**Aim 1**
In the forum post about being called an animal hoarder, how many of the writer's critters are rescues?
**Aim 2**
Reproduce the forum post about being called an animal hoarder, from "I have sixteen" to "and an animal hoarder.".

**Extract provided**
# Anyone ever been accused of being an animal hoarder?



## RedResilience

I am so tired of everyone around me telling me that I'm an animal hoarder. Every time I talk about my animals they ask if I need to have an intervention. Really?! For awhile I was pretty sad about the whole thing and just hated myself for everything. I let them tell me who I am and what to do. But now I'm furious! Can't I try to do something good in this world without being ridiculed every day?!

I have sixteen critters. Let me break it down:

Two Fancy Rats
Two Fancy Mice
Two Egyptian Spiny Mice
Two Robo Dwarf Hamsters
One Syrian Hamster 

Four Purple Pincher Hermit Crabs
One Betta Fish
Two Nerite Snails

I am also rescuing another Syrian hamster from a friend who doesn't care for it anymore. Nine of my critters are rescues. I consider a rescue to be an animal I adopted from an animal shelter or in the adoption section at Petco, or took in when their first owner didn't want them anymore. I also consider it to be taking an animal out of a cruel circumstance even though I had to buy them. This includes feeder animals and animals that are sick and not getting proper attention from the pet store. Maybe that's more animals than your average person takes care of. But there is a difference between being a pet enthusiast and an animal hoarder. 

For starters, animal hoarders DON'T TAKE CARE OF THEIR PETS! In the worst cases there are pets living without food, water, proper space, and veterinary care. I've heard of animals living in the rotting remains of their animal buddies... However, I take VERY good care of my animals. I may not be the best pet parent but I try my best. 

All of my critters have more than adequate cage sizes and arrangements. Some of them live in Crittertrail palaces. -_- Heck, my hermit crabs are living in a 29 gallon mini beach practically! They always have fresh food, water, and substrate. I feed them nothing but the best brand I can get my hands on, which is currently Oxbow and special order hermit crab food. I also only use Kaytee or Carefresh bedding to reduce the amount of dust they breathe in. Not to mention I change the bedding once a week and thoroughly clean the cages out twice a month! I only use Eco Earth mixed with sand in my hermits' tank for better molts and I only use filtered and conditioned water in my betta's tank. There are plenty of toys, things to climb on, things to chew on, and things to hide in. I also do lots of research on all of my pets before I get them and continue to do research after I have them. You can never learn too much about something that needs you to live!

**Entries supplied**
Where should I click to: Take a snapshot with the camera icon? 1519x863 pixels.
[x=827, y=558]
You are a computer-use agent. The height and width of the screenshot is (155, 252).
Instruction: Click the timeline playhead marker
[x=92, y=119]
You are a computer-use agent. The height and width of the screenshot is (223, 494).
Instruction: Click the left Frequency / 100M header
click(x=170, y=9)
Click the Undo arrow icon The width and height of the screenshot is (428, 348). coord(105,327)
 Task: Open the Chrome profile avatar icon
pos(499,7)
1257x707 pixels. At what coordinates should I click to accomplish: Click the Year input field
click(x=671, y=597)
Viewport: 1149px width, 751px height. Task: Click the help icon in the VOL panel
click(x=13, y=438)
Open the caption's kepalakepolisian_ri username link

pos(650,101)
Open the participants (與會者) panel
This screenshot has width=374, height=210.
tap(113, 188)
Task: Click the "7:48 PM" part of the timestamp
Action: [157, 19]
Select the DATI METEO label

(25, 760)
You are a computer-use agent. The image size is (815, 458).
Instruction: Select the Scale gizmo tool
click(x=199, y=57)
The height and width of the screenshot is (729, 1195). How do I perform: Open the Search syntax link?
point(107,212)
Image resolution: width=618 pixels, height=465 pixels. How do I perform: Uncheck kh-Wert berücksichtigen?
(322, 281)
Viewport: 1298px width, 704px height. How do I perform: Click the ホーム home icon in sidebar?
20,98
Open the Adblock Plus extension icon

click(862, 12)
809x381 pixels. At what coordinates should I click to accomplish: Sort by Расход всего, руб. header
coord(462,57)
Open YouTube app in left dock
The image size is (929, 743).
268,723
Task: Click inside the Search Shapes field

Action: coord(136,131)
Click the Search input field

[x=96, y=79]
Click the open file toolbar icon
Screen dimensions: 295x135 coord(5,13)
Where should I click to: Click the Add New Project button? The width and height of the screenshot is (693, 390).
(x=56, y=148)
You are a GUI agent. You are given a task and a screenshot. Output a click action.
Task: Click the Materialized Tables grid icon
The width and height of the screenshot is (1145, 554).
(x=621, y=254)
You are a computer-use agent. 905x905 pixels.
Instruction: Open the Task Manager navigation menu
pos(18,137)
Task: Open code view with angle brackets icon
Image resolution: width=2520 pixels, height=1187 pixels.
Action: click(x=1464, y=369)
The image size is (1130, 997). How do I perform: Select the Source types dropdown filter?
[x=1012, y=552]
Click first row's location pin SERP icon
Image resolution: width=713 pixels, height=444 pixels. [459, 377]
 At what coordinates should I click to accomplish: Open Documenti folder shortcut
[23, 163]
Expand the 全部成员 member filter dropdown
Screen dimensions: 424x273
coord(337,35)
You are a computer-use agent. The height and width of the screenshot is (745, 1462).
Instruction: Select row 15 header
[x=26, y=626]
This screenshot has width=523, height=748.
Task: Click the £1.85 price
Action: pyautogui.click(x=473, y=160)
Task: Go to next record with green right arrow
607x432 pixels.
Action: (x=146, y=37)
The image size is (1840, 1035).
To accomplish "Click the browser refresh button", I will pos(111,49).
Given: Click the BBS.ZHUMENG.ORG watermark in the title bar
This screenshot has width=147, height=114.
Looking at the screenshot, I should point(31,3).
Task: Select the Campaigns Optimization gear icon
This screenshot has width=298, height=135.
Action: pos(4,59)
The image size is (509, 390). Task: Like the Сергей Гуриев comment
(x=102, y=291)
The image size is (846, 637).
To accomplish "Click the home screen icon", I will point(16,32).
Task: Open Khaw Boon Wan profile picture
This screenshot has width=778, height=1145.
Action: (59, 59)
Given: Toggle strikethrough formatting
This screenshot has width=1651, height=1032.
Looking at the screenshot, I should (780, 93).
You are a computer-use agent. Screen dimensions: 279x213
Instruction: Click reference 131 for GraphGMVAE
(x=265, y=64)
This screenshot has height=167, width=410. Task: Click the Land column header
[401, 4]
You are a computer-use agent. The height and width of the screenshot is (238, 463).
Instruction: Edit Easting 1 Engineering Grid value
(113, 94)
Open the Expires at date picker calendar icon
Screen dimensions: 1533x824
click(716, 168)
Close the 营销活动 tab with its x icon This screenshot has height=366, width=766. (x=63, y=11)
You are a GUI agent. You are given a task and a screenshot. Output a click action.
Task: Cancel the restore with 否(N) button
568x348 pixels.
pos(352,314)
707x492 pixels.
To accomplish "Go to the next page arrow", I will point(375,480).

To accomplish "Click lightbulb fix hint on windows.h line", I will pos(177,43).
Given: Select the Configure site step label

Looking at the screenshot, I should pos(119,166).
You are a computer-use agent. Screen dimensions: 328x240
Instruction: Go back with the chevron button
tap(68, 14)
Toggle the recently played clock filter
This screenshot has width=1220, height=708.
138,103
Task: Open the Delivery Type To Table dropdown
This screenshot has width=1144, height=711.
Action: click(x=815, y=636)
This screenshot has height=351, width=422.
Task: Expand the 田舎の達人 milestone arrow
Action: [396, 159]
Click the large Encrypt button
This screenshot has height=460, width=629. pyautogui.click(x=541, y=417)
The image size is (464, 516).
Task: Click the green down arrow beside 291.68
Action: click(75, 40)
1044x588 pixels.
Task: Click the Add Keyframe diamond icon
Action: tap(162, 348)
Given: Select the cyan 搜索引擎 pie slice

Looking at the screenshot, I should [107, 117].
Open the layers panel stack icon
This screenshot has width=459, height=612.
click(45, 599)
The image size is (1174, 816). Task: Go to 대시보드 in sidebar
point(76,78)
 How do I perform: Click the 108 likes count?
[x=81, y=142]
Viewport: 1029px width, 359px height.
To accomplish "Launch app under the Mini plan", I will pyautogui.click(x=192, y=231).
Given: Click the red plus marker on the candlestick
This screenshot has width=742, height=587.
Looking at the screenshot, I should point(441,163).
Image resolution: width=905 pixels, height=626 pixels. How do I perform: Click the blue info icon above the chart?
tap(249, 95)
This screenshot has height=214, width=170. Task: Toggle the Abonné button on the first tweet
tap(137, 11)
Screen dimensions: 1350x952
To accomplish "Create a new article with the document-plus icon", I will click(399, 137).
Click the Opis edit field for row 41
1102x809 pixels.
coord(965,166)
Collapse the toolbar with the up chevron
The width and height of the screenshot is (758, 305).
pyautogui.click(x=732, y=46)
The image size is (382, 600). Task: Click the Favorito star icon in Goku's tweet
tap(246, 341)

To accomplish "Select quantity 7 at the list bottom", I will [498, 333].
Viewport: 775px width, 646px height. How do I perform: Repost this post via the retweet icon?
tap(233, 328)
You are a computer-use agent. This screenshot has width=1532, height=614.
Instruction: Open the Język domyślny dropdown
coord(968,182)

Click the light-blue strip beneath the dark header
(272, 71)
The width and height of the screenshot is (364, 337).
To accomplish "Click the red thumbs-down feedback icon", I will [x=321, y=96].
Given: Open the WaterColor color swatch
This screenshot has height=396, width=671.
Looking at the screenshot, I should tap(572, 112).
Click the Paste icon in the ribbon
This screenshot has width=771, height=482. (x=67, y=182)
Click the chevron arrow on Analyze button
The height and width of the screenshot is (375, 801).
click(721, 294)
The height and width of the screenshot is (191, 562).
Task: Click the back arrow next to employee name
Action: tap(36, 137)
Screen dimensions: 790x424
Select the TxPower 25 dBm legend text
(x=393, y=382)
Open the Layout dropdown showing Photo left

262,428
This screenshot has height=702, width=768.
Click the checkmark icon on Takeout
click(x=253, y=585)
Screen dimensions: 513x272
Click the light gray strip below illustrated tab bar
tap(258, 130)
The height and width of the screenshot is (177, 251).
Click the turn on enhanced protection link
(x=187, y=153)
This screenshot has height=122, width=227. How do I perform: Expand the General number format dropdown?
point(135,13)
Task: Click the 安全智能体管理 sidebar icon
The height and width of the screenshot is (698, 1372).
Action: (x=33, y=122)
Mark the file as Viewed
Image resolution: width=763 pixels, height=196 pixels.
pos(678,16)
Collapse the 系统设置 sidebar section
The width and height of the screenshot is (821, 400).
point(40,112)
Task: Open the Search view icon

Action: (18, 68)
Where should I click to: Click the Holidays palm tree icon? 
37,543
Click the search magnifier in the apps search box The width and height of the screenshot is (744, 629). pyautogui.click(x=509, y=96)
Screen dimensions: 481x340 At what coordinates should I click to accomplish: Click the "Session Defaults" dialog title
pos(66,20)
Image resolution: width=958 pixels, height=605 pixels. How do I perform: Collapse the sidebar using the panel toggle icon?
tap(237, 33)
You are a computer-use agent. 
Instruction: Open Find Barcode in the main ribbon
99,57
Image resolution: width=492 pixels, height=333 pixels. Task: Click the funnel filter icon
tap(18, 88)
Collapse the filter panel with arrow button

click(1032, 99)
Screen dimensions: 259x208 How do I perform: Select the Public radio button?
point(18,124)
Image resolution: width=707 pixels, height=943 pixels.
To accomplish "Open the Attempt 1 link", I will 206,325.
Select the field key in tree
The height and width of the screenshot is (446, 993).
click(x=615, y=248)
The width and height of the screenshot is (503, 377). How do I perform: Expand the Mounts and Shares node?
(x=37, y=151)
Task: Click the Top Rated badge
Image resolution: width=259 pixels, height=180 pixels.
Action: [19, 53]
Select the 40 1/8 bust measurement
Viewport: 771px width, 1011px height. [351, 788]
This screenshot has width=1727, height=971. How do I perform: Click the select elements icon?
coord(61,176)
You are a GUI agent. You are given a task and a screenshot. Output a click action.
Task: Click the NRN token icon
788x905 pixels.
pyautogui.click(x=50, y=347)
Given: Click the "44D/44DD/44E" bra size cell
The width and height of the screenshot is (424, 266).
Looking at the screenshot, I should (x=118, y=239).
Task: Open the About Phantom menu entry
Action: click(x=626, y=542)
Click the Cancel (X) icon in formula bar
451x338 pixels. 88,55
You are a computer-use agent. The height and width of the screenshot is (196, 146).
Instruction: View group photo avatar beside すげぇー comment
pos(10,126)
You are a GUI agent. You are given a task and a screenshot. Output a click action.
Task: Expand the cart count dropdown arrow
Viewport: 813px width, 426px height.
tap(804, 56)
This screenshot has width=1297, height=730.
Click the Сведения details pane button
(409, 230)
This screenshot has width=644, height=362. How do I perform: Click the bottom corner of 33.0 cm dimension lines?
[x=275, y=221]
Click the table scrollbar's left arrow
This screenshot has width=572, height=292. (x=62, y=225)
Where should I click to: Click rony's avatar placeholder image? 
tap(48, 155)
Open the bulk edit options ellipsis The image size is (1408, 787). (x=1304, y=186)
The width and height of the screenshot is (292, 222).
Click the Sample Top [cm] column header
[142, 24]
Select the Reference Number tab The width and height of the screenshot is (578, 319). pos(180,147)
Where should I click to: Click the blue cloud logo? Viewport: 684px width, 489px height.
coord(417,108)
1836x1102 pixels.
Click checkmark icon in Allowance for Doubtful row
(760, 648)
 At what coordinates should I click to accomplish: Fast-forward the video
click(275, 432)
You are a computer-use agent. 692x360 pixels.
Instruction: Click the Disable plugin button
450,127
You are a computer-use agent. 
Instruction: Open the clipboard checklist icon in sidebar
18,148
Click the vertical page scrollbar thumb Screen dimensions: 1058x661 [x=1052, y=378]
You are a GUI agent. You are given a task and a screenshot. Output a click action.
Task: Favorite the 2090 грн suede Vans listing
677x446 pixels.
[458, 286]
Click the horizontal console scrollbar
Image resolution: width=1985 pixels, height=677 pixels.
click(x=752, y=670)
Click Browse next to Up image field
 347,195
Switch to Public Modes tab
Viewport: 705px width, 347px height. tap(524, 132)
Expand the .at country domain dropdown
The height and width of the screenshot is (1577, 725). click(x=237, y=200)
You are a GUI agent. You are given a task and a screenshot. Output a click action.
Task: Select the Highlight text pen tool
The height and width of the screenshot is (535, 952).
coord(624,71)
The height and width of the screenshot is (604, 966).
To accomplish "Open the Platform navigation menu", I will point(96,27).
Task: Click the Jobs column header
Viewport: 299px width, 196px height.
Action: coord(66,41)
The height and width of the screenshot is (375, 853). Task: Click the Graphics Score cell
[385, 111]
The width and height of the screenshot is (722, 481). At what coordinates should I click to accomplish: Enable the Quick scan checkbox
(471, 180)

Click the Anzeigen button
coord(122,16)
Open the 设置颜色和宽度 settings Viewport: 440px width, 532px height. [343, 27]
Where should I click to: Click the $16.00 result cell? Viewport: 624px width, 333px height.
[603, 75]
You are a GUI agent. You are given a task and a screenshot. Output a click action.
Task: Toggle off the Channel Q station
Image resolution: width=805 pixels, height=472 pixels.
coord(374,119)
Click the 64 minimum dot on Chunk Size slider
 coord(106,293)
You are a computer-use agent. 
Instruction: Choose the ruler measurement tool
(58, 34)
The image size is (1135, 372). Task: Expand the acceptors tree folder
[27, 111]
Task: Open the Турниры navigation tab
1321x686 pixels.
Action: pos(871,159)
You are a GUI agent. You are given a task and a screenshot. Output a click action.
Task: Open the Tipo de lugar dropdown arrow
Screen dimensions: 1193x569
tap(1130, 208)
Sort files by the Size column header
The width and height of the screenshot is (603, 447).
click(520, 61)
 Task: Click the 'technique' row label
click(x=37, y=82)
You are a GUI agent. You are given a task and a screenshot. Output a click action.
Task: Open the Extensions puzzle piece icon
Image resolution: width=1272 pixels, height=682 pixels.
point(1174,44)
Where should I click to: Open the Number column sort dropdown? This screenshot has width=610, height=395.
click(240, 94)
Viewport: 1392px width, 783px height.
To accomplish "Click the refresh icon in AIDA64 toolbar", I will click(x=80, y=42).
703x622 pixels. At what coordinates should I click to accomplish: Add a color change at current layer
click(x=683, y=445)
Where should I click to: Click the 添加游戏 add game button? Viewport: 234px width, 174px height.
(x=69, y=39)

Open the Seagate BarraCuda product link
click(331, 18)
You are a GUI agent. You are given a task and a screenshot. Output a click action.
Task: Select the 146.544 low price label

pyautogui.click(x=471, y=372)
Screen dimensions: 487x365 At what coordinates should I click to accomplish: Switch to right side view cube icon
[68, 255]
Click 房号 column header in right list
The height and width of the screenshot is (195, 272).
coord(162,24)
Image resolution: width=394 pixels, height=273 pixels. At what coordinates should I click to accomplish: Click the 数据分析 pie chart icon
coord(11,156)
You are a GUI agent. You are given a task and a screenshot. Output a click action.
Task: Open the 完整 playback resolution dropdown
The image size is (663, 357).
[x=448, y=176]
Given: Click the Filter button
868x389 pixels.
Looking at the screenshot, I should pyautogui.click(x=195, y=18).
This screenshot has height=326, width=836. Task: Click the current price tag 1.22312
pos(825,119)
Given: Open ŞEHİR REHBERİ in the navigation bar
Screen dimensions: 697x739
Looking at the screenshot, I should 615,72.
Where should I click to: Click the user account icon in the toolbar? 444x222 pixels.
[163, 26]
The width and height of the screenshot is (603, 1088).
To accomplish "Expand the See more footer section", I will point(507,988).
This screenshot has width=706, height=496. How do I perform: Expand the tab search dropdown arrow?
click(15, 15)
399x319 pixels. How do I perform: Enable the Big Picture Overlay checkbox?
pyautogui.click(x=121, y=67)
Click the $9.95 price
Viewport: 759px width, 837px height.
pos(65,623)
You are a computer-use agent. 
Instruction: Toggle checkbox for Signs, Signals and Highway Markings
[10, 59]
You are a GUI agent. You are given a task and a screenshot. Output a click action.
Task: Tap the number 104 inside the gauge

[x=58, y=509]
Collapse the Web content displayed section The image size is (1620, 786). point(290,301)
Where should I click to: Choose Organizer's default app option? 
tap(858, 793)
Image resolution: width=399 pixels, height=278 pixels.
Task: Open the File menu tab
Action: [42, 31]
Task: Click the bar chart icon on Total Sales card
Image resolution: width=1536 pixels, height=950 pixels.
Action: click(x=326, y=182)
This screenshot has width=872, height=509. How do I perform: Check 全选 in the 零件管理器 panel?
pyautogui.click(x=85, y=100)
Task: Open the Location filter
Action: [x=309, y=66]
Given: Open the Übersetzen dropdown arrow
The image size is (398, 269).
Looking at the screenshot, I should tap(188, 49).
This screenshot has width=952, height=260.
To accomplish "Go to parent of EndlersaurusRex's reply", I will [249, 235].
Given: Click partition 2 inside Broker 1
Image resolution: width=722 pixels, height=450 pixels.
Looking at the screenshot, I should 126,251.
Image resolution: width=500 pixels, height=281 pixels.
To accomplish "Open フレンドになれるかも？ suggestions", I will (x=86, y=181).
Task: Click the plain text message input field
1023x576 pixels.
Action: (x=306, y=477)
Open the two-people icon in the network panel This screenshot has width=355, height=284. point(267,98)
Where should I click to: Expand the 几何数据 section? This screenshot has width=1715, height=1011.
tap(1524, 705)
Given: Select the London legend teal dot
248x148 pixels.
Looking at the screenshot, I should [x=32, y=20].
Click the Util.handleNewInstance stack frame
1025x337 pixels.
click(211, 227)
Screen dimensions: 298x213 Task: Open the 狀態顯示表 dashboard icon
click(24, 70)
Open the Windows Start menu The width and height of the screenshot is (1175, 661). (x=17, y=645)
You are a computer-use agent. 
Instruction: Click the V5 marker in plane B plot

**Task solution 1**
Nine

**Task solution 2**
I have sixteen critters. Let me break it down:

Two Fancy Rats
Two Fancy Mice
Two Egyptian Spiny Mice
Two Robo Dwarf Hamsters
One Syrian Hamster 

Four Purple Pincher Hermit Crabs
One Betta Fish
Two Nerite Snails

I am also rescuing another Syrian hamster from a friend who doesn't care for it anymore. Nine of my critters are rescues. I consider a rescue to be an animal I adopted from an animal shelter or in the adoption section at Petco, or took in when their first owner didn't want them anymore. I also consider it to be taking an animal out of a cruel circumstance even though I had to buy them. This includes feeder animals and animals that are sick and not getting proper attention from the pet store. Maybe that's more animals than your average person takes care of. But there is a difference between being a pet enthusiast and an animal hoarder.